<<<<

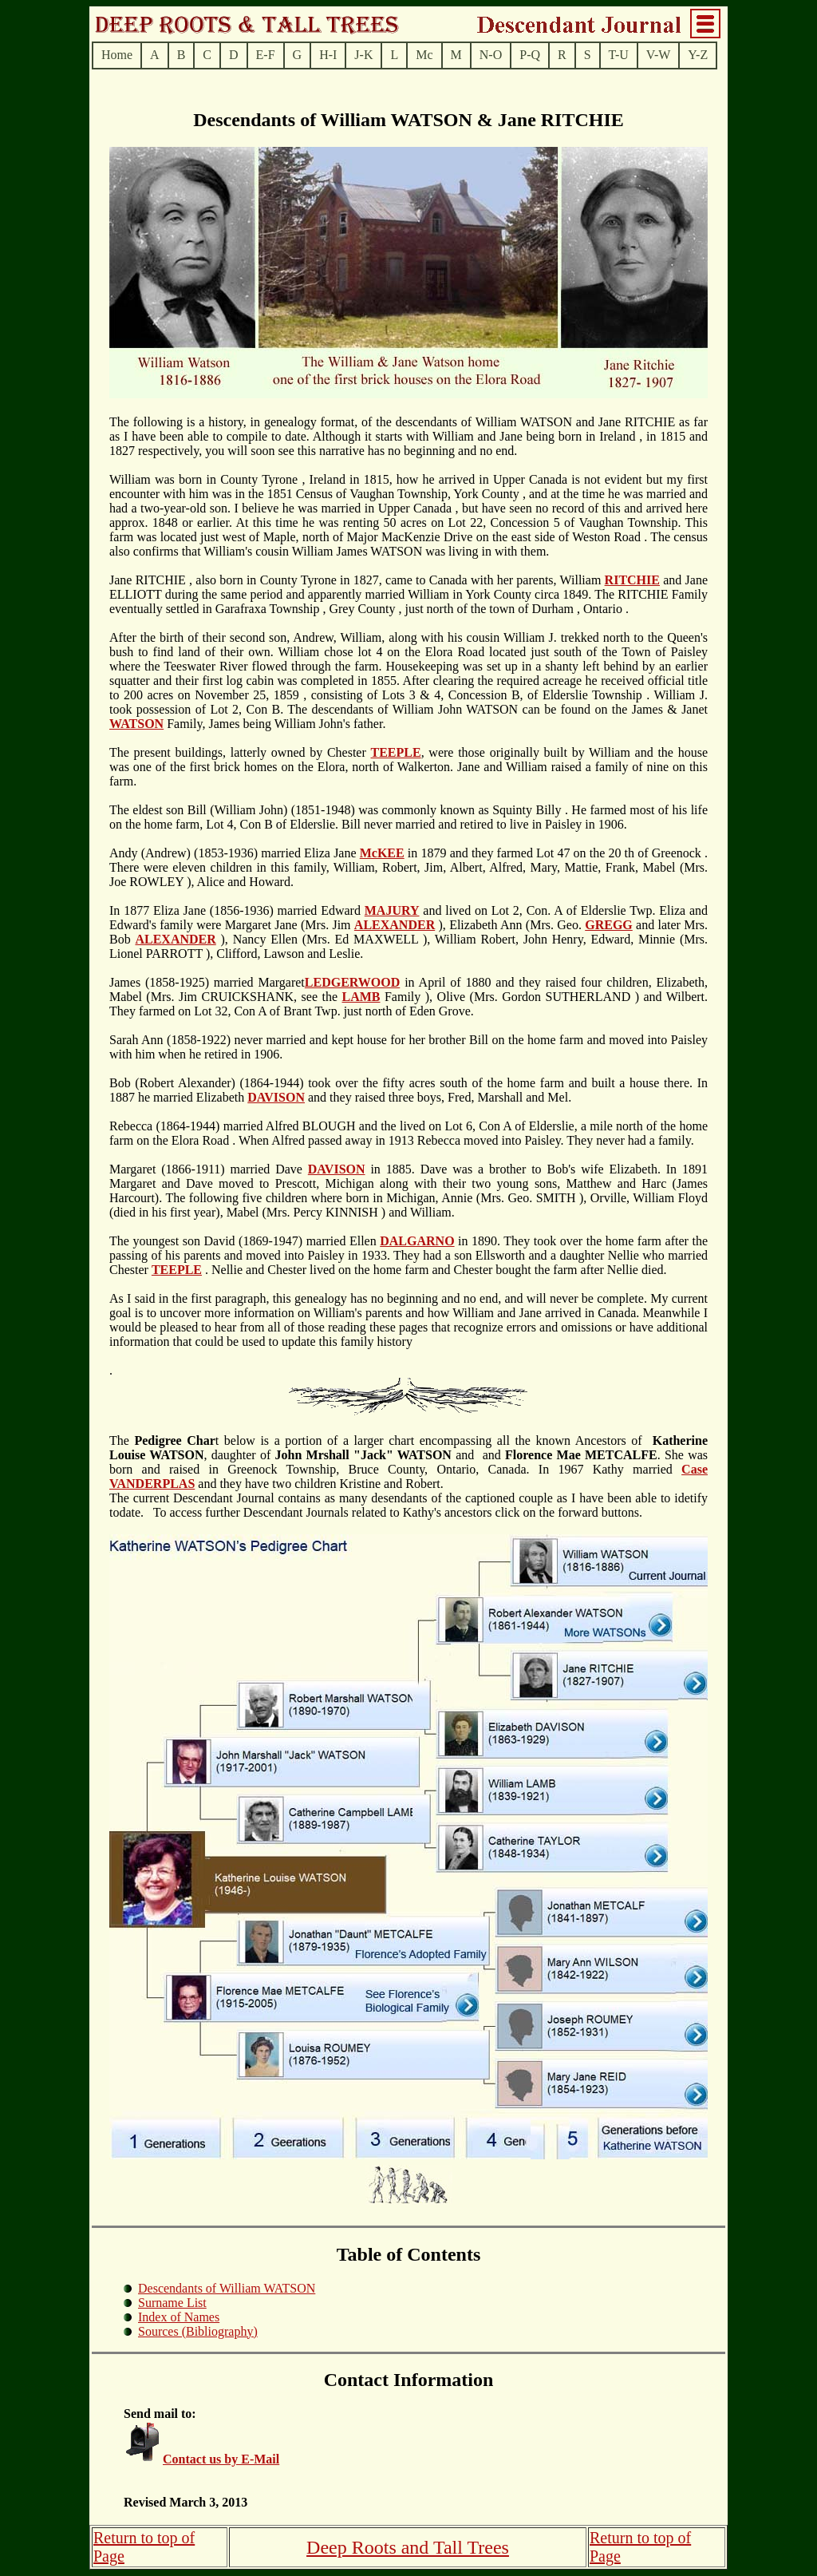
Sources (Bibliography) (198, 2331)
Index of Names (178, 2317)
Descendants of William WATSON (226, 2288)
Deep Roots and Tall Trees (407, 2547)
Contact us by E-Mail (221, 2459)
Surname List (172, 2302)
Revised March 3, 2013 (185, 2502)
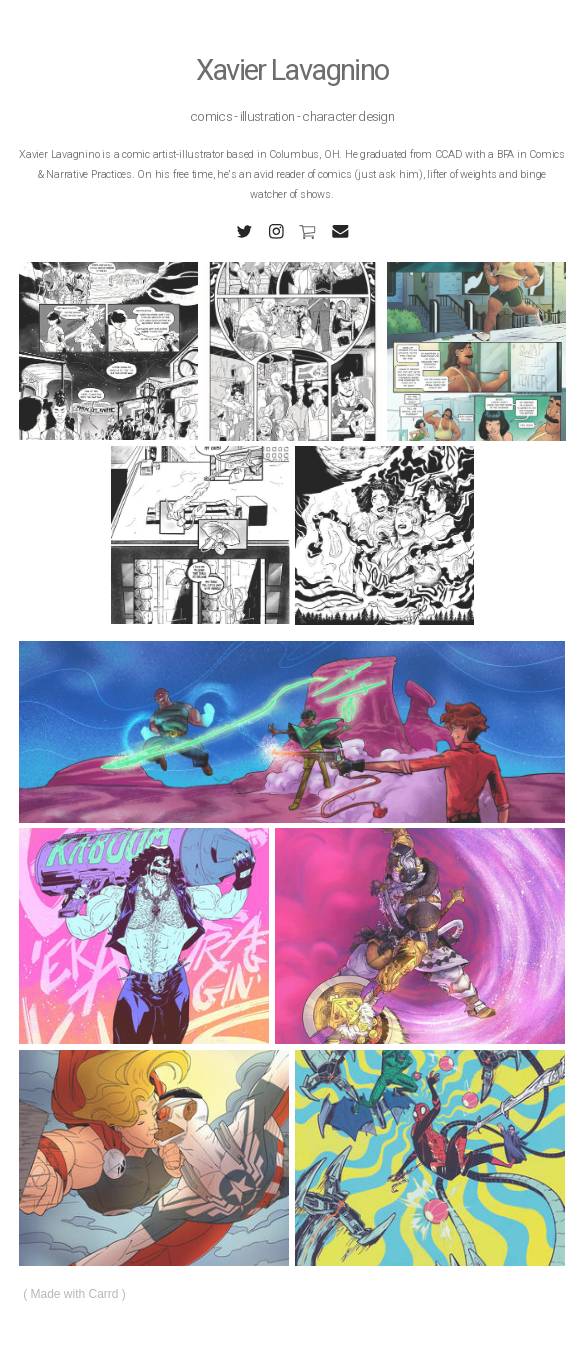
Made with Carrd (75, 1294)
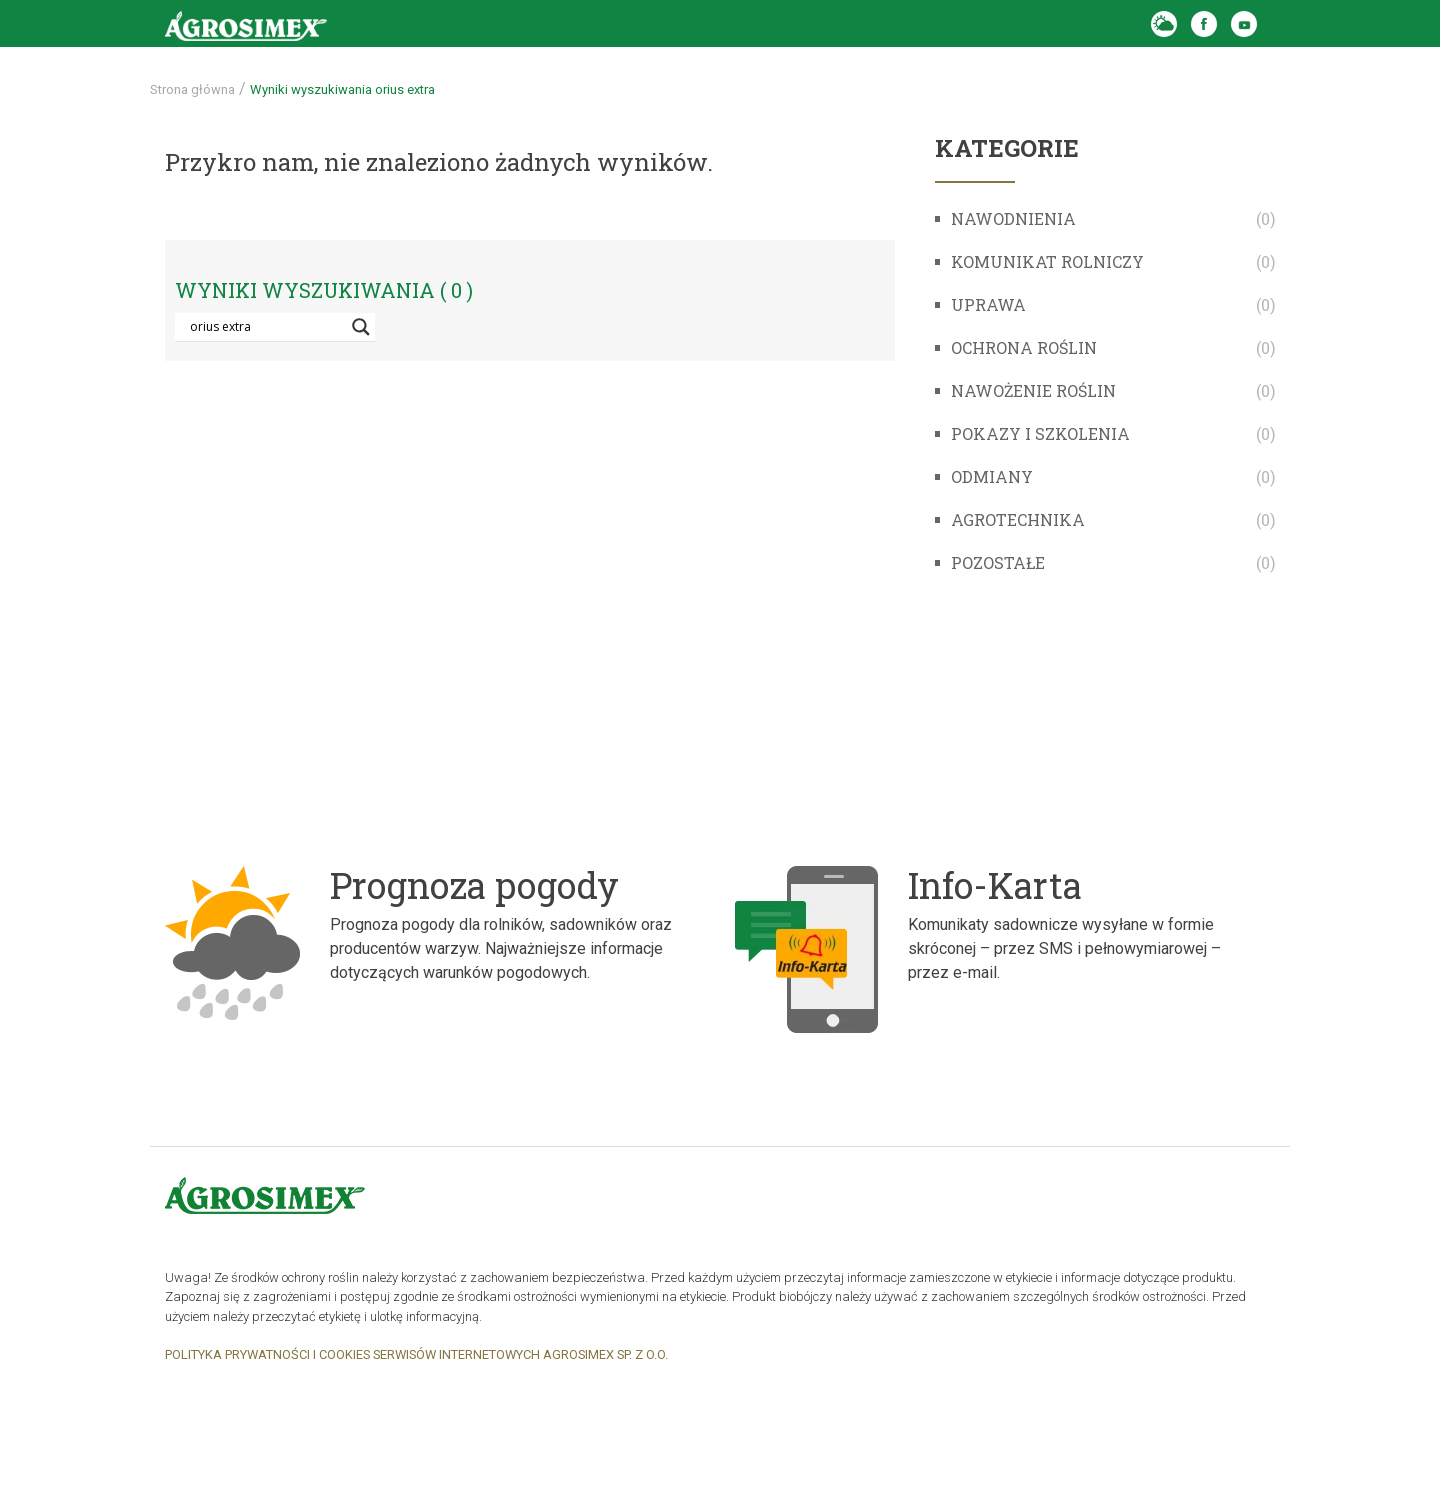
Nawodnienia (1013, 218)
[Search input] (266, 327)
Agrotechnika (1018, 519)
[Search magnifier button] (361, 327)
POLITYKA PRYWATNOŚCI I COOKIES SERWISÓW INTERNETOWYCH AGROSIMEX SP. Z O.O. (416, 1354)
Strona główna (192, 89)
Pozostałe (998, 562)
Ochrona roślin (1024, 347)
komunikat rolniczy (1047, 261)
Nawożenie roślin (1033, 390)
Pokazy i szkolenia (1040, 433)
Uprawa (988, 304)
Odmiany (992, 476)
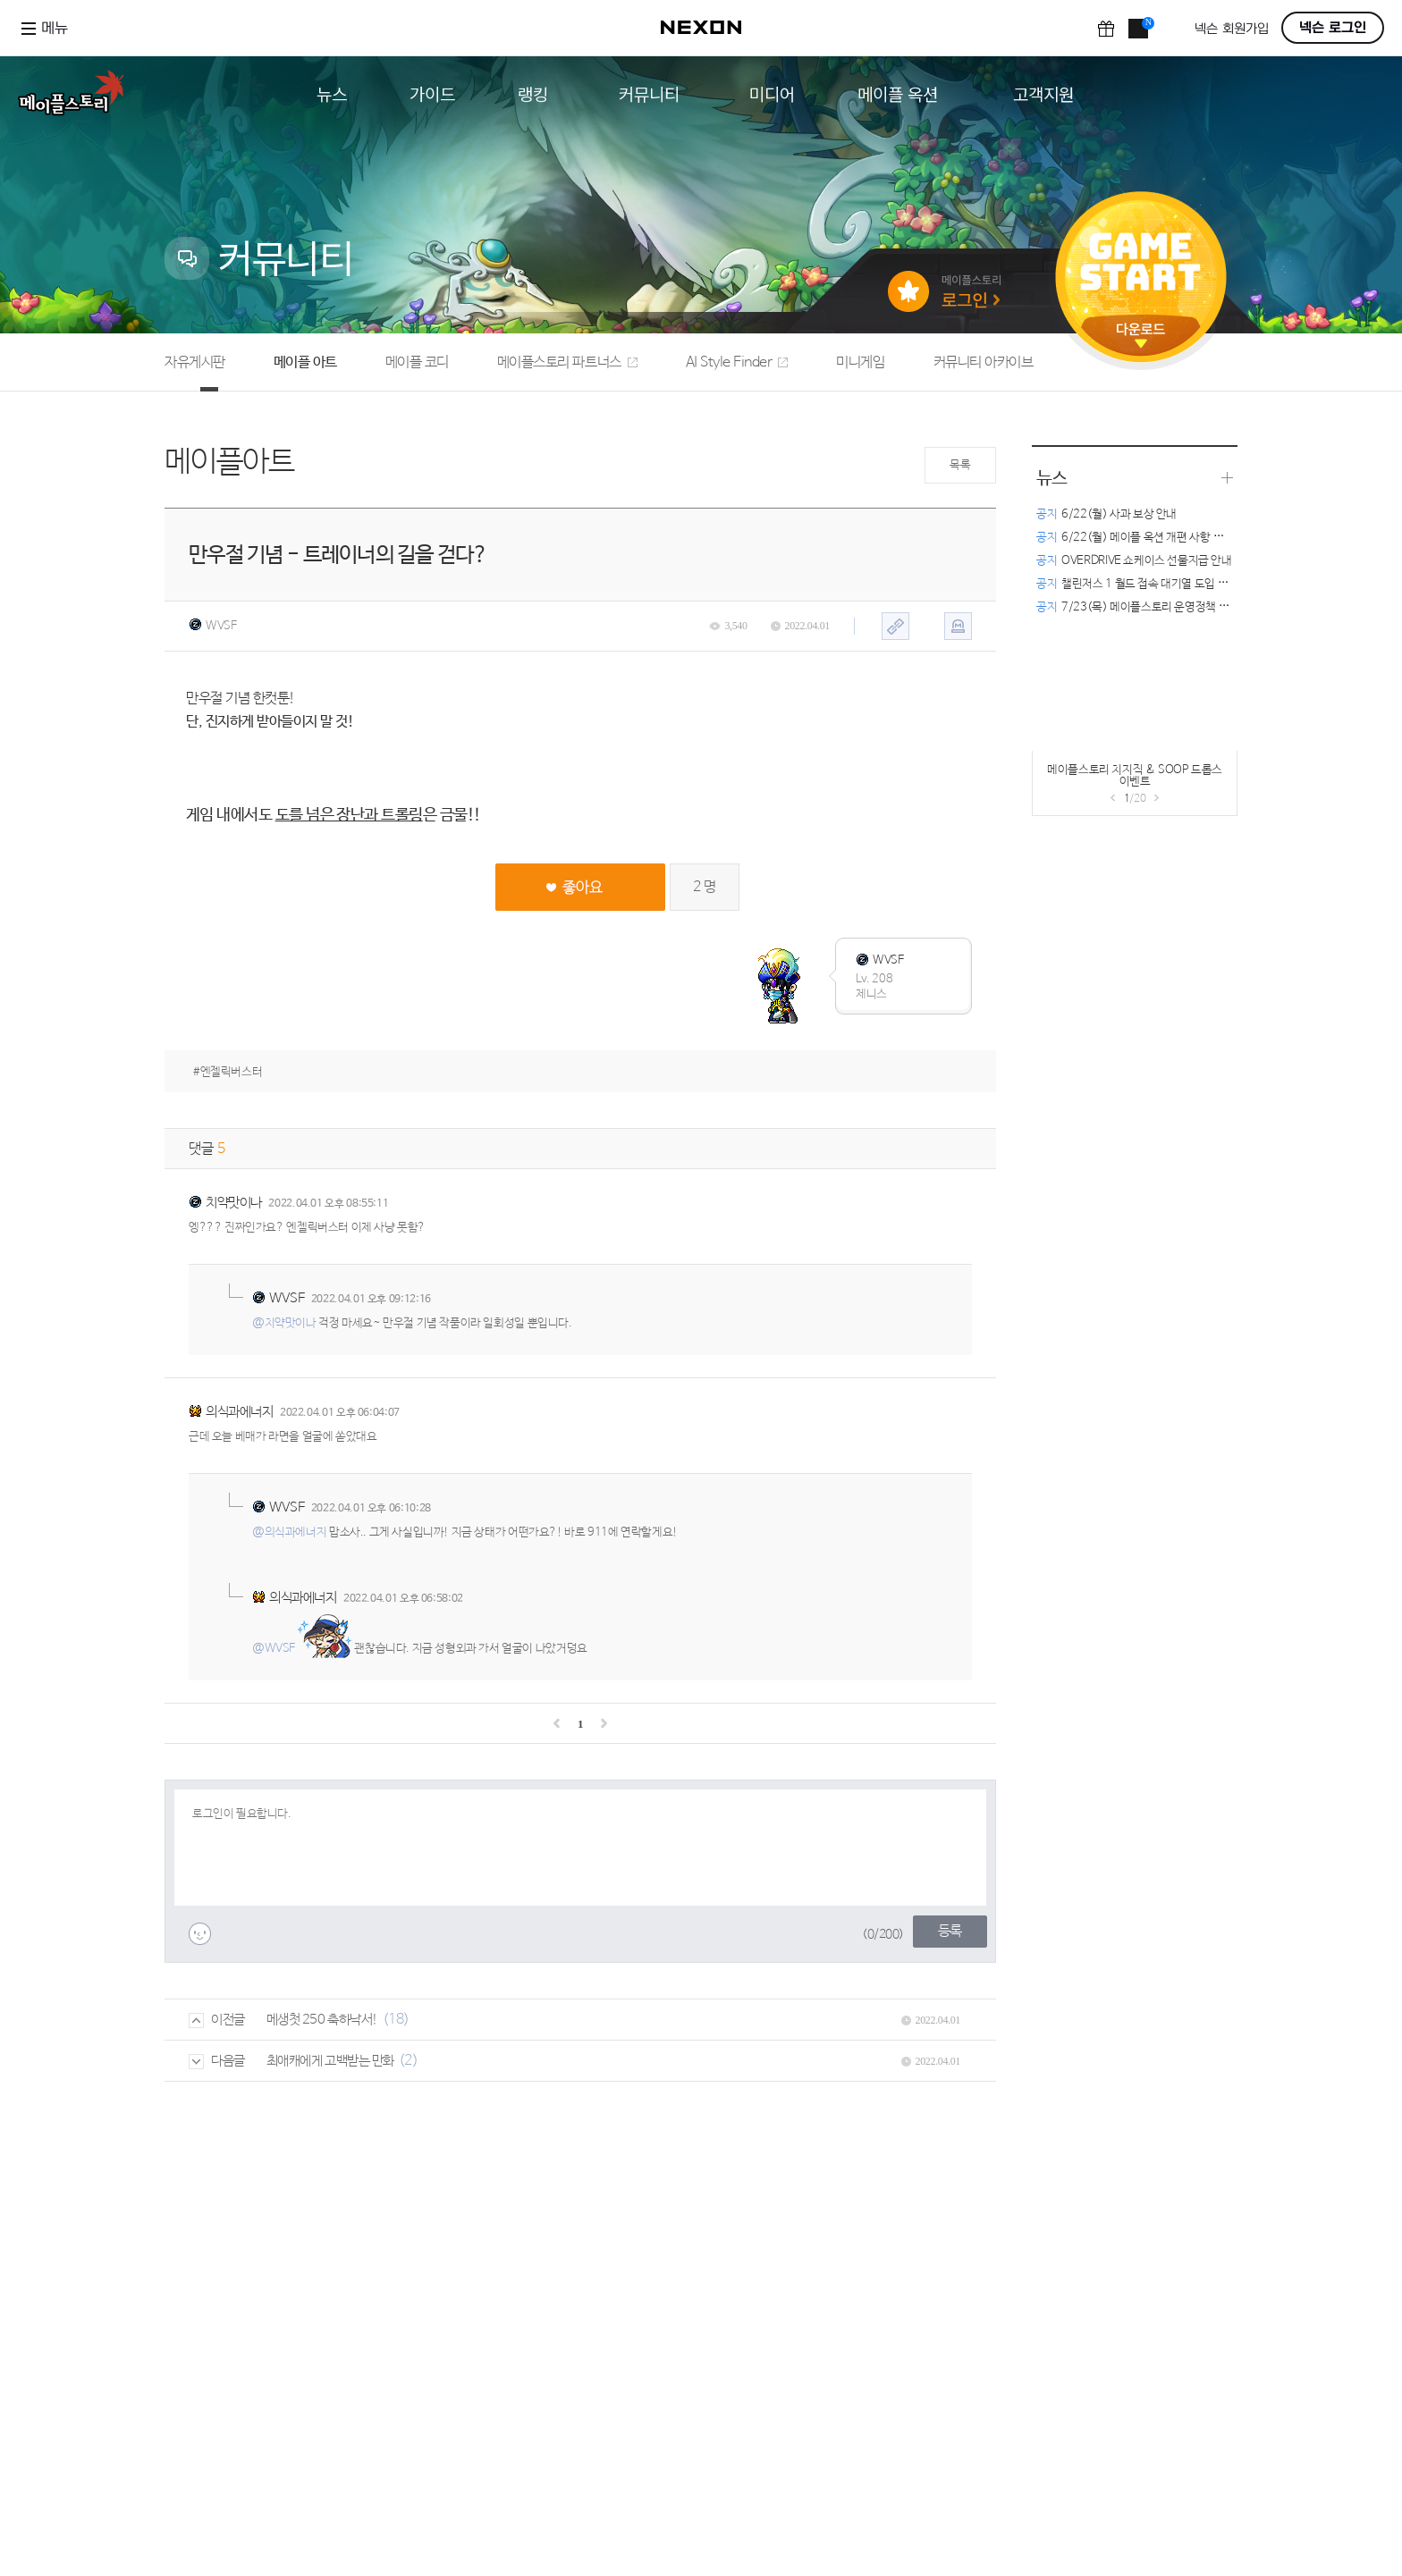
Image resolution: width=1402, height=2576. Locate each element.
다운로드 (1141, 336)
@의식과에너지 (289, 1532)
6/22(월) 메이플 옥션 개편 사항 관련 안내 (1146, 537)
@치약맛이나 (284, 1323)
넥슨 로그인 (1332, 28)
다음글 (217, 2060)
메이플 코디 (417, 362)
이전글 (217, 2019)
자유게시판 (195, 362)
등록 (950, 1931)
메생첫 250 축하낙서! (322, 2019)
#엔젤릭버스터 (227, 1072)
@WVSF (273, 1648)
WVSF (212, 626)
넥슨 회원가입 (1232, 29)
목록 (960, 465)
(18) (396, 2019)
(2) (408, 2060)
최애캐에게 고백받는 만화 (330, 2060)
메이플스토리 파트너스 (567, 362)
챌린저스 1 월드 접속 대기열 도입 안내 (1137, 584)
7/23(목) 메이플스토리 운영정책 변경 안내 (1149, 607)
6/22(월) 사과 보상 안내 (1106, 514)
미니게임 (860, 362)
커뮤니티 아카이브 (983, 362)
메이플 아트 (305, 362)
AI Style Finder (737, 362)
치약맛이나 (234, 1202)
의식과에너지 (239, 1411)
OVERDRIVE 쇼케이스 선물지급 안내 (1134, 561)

>>>>

PROBLEM TO SOLVE
Copy the material from the line with "Revised March 3, 2013 (185, 2502)" through the final line, both included, leaving out the pictures.

ANSWER TO THE PROBLEM
Revised March 3, 2013 (185, 2502)
Made with Carrd (75, 1294)
Nawodnienia (1013, 218)
[Search input] (266, 327)
Agrotechnika (1018, 519)
[Search magnifier button] (361, 327)
POLITYKA PRYWATNOŚCI I COOKIES SERWISÓW INTERNETOWYCH AGROSIMEX SP. Z O.O. (416, 1354)
Strona główna (192, 89)
Pozostałe (998, 562)
Ochrona roślin (1024, 347)
komunikat rolniczy (1047, 261)
Nawożenie roślin (1033, 390)
Pokazy i szkolenia (1040, 433)
Uprawa (988, 304)
Odmiany (992, 476)
Image resolution: width=1402, height=2576. Locate each element.
다운로드 (1141, 336)
@의식과에너지 (289, 1532)
6/22(월) 메이플 옥션 개편 사항 관련 안내 (1146, 537)
@치약맛이나 (284, 1323)
넥슨 로그인 (1332, 28)
다음글 (217, 2060)
메이플 코디 (417, 362)
이전글 (217, 2019)
자유게시판 (195, 362)
등록 (950, 1931)
메생첫 250 축하낙서! (322, 2019)
#엔젤릭버스터 (227, 1072)
@WVSF (273, 1648)
WVSF (212, 626)
넥슨 회원가입 (1232, 29)
목록 (960, 465)
(18) (396, 2019)
(2) (408, 2060)
최애캐에게 고백받는 만화 (330, 2060)
메이플스토리 파트너스 (567, 362)
챌린저스 1 월드 접속 대기열 도입 안내 (1137, 584)
7/23(목) 메이플스토리 운영정책 변경 안내 (1149, 607)
6/22(월) 사과 보상 안내 (1106, 514)
미니게임 (860, 362)
커뮤니티 아카이브 (983, 362)
메이플 아트 (305, 362)
AI Style Finder (737, 362)
치약맛이나 (234, 1202)
의식과에너지 (239, 1411)
OVERDRIVE 쇼케이스 선물지급 안내 (1134, 561)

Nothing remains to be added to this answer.